§ **INFORMATION GIVEN**:
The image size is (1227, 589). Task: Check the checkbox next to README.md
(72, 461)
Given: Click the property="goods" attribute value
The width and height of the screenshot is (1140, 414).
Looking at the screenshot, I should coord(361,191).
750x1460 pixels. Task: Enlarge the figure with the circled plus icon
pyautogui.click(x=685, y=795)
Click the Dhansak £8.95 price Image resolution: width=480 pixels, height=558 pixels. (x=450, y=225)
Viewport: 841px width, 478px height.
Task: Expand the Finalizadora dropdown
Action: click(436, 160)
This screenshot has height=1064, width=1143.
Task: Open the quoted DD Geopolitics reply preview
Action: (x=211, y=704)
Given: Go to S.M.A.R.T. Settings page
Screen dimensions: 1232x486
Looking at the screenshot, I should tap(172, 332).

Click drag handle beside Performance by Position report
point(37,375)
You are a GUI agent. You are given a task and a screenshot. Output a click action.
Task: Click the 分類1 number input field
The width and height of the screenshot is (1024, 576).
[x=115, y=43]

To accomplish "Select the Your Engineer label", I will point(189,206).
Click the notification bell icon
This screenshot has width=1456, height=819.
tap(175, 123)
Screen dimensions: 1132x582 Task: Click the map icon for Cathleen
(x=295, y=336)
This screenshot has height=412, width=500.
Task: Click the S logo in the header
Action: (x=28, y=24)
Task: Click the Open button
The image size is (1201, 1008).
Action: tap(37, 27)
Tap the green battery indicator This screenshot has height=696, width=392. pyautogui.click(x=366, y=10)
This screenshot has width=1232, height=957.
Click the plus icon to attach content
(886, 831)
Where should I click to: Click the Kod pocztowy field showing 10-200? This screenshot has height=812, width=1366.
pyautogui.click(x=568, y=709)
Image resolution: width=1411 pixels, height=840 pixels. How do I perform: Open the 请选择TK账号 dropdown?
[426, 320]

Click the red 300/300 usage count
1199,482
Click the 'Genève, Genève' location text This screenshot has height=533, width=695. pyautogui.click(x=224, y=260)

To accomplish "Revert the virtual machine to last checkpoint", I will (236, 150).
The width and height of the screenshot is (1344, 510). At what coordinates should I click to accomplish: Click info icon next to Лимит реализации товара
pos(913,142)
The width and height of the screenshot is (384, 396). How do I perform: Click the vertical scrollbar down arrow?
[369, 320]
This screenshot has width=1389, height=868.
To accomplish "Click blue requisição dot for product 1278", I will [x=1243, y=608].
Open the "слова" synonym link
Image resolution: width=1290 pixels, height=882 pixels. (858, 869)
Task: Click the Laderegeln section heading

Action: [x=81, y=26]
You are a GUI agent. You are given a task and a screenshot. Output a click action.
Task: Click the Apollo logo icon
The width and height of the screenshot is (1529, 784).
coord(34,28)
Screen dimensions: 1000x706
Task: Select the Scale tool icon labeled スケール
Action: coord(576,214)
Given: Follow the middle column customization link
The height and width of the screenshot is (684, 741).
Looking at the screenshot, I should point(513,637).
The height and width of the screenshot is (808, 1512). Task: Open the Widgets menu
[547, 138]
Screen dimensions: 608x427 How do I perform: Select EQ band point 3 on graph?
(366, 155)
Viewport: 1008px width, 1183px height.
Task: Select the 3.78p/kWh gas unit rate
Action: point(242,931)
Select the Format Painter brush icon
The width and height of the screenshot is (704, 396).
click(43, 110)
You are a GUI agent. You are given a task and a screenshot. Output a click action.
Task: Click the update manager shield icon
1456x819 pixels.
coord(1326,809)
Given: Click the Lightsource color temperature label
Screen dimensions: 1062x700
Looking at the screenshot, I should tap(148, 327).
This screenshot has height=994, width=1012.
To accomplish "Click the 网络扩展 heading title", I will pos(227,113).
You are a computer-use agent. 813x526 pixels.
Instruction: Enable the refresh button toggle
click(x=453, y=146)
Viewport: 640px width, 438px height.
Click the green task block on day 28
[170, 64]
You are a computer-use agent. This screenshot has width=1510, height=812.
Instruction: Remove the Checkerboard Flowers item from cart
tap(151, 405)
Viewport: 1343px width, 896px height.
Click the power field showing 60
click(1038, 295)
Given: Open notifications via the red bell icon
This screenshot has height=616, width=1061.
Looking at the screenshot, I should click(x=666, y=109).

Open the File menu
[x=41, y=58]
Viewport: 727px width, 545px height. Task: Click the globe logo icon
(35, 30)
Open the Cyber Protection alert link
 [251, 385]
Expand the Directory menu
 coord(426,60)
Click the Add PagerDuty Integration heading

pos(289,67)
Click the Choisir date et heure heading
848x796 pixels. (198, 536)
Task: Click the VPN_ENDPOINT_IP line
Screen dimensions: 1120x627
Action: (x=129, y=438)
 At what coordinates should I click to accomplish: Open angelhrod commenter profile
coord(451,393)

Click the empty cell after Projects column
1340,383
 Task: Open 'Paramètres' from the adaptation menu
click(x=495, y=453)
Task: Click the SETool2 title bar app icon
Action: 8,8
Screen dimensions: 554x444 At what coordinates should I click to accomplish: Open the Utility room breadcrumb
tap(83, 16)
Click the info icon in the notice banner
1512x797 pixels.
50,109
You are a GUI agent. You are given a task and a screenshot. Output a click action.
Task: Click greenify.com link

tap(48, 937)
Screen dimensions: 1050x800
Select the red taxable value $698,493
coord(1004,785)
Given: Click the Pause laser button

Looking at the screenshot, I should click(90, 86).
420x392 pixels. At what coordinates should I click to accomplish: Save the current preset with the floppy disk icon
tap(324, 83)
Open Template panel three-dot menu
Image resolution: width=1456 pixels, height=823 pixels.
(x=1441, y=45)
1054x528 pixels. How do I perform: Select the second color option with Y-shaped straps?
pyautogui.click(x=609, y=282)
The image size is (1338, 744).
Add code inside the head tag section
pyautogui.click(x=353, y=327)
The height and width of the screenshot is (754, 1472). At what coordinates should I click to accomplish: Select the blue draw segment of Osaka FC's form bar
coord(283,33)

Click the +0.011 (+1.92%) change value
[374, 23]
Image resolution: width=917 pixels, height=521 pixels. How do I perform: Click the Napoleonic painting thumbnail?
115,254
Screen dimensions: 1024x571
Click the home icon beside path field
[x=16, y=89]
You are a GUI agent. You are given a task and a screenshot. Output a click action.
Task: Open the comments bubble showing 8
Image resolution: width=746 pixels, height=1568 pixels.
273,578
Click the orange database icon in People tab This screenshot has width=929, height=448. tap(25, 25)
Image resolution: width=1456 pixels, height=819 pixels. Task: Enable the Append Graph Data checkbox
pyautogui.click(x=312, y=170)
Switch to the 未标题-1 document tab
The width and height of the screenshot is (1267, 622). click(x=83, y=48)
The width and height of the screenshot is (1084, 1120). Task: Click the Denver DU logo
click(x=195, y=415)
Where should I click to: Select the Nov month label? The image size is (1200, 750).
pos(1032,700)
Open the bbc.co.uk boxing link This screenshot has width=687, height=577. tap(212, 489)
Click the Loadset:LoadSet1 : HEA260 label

§ **OBJECTIVE**:
Pull out each line above that contains the word "heading" and copy it unchanged.

§ **ANSWER FOR THIS EXERCISE**:
Task: Click the Laderegeln section heading
To accomplish "Click the 网络扩展 heading title", I will pos(227,113).
Click the Add PagerDuty Integration heading
Click the Choisir date et heure heading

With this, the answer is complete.